Logistic regression uses input features to predict an output. However, unlike linear regression, which uses the same input features to predict a continuous output, logistic regression uses the input features to predict a probability. That probability is then transformed into a binary output.

The logistic function, or the sigmoid function, takes any input value from negative infinity to positive infinity and outputs a value between 0 and 1.

Logistic regression works as:

Each input feature is multiplied by a corresponding weight (just like in linear regression), and a bias term is added.
This sum is passed through the logistic function.
If the output of the logistic function is greater than 0.5, the model predicts the positive class (often labeled as 1). If it's less than 0.5, it predicts the negative class (often labeled as 0).

There are many details have been left out about how the weights are learned, how the model is trained, and so on, but this throws a blunt idea about logistic regression.

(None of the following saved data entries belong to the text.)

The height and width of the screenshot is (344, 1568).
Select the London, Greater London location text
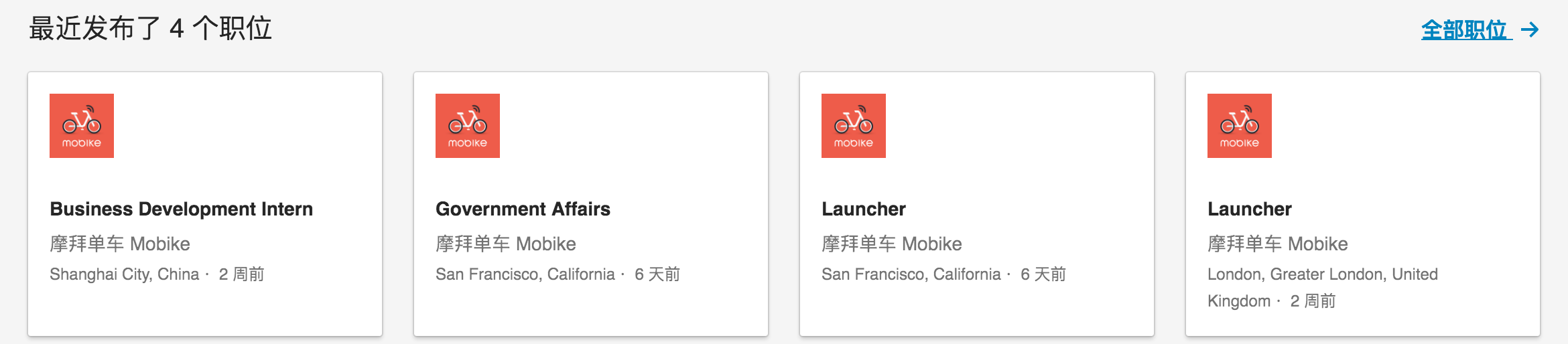[1323, 274]
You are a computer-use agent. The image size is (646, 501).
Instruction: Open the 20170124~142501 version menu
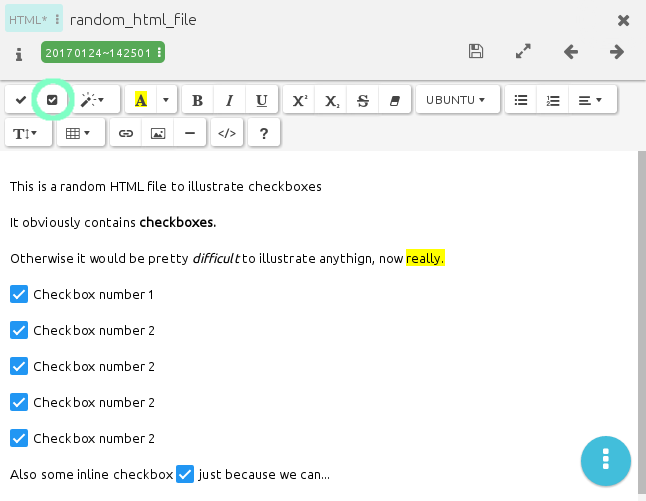[x=103, y=52]
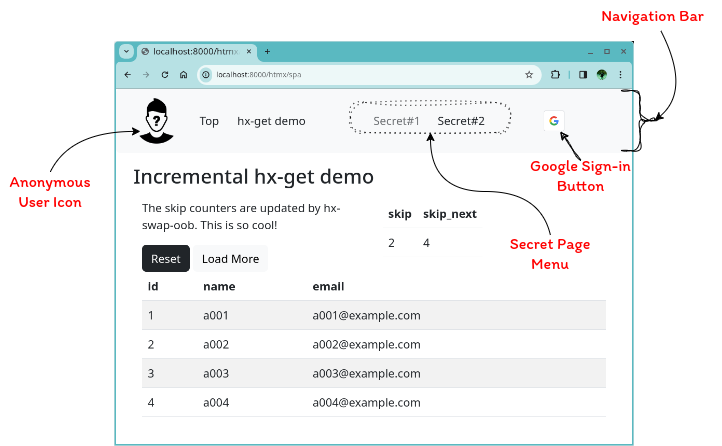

Comparison with linear regression

Linear regression is used for regression tasks, which involve predicting a continuous output. For example, predicting house prices, predicting temperatures, predicting stock prices, etc. Linear regression uses the input features (X values) and multiplies each one by a corresponding coefficient (these are the weights or parameters you're trying to learn), adds a bias term (also called the intercept), and gives you a real-valued output (Y value).

Here's the formula for linear regression:

Y = β0 + β1*X1 + β2*X2 + ... + βn*Xn + e

Where:

Y is the dependent variable (that's what you're trying to predict),
β0 is the Y-intercept (value of Y when all X are 0),
β1 to βn are the coefficients of the independent variables (X1 to Xn),
X1 to Xn are the independent variables (input features), and
e is the error term.

This formula is used to draw a straight line (hence "linear") that best fits the data. However, this isn't suitable for classification tasks where you want to predict one of two possible outcomes.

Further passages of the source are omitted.